While sweating is a completely normal process in the body, which helps regulate its temperature, having to wring out your shirt when it’s not too hot, when you’re not exercising and when your stress level is not too high is a cause for concern. Here are some medical reasons that can answer them.
Proudly leaving the gym in a soaked tank top is one thing but dripping from your armpits during lunch with friends, at the office, or in any other casual situation is downright unpleasant. You probably have a lot of questions on your mind: Why am I sweating so much? How much sweat is “normal”? Should I see a doctor?
Sweating is not a bad thing. It is a completely normal process in the body, which helps to regulate its temperature. When it warms up, our body releases sweat through the skin. Sweat, which is mostly water, evaporates and cools the body. The hotter the body is, due to stress, exercise or the weather, the more it sweats. Nerves can also trigger the sweat production, which is why we get sweaty palms during a job interview or a first date.

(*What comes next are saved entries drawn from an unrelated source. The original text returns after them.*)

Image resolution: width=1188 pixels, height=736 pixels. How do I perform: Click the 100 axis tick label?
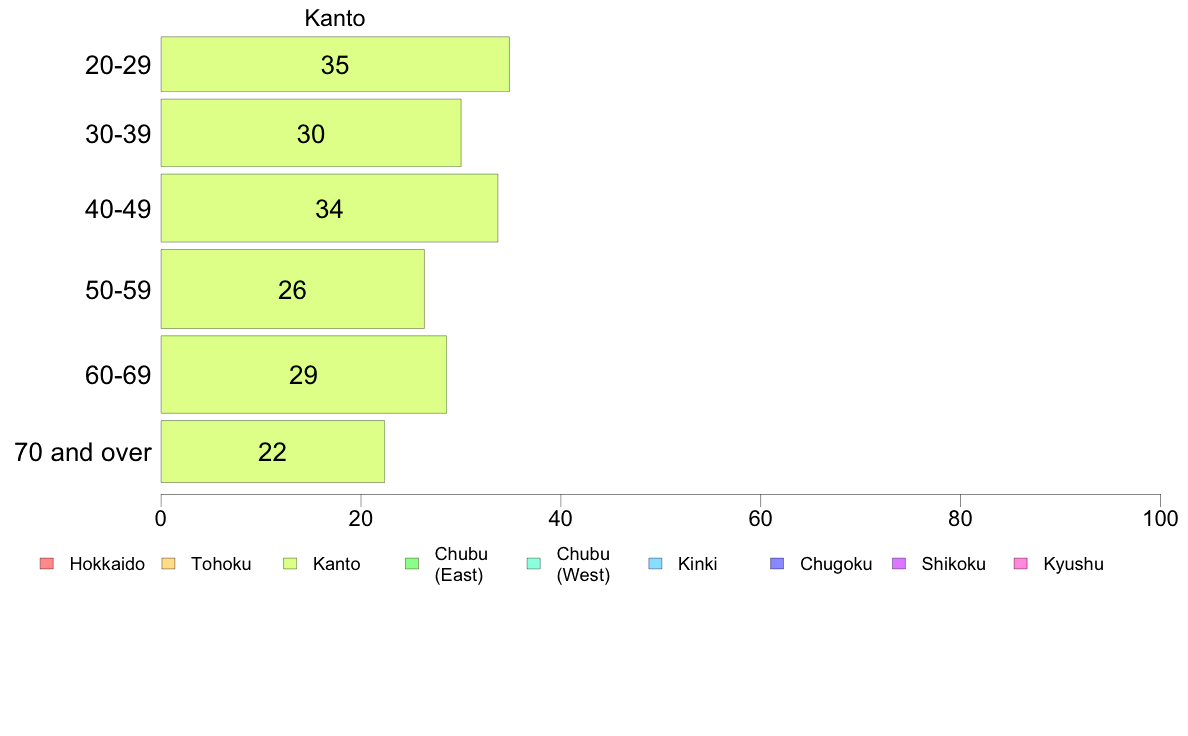(x=1160, y=518)
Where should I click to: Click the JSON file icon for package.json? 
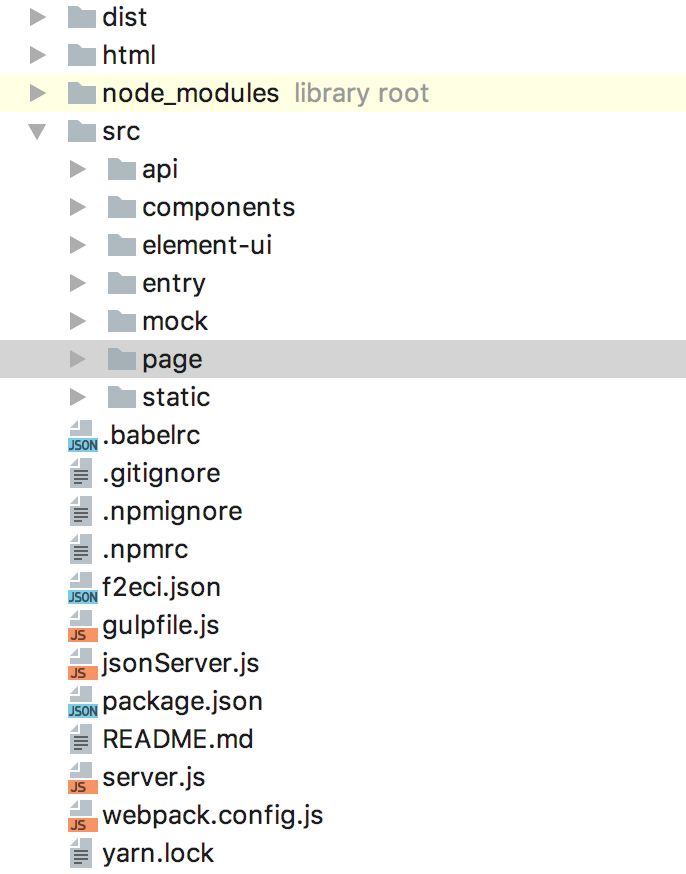click(x=82, y=702)
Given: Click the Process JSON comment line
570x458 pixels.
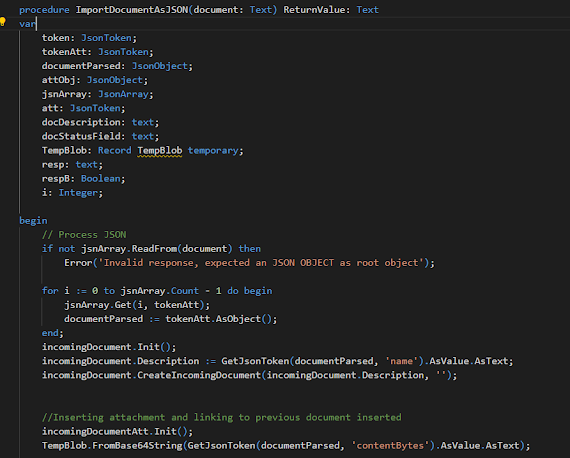Looking at the screenshot, I should pos(84,235).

The amount of sweat varies from person to person, depending on their DNA, explains Best Health Mag. Genes determine the number of sweat glands but having a large number of these glands does not necessarily mean that the amount of sweating will be excessive. People with few sweat glands can produce as much sweat as those with more. Here are some medical reasons explains this difference.
Some treatments, including antibiotics, blood pressure medications, many psychiatric drugs and even over-the-counter supplements, can stimulate sweating even when you’re not working out. Check the list of side effects and discuss them with your pharmacist and doctor if you are in doubt.

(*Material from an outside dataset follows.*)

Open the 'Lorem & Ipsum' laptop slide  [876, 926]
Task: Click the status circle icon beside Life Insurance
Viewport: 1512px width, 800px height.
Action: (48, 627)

2. Overactive Thyroid (Hyperthyroidism)
If that little butterfly-shaped gland in your neck produces high levels of thyroxine, your metabolism gets boosted and the body begins to sweat. If you suspect that a thyroid problem is causing your sweating, watch for other symptoms and make an appointment with your doctor.
3. Chronic Illness
Heart and lung disease, as well as several types of cancer, can also cause excessive sweating. But this symptom probably won’t be the first to be noticed if you have these conditions.
The most common medical diagnosis for excessive sweating is hyperhidrosis, a central nervous system disorder. Millions of people suffer from this condition, which usually affects the hands, feet, underarms and face. Stress and nervousness can make the problem worse. Symptoms include wet hands and feet that slip in shoes, to the point where the person’s daily life is affected by this problem. Don’t bother trying to find online solution for this, only a doctor will be able to propose suitable solutions.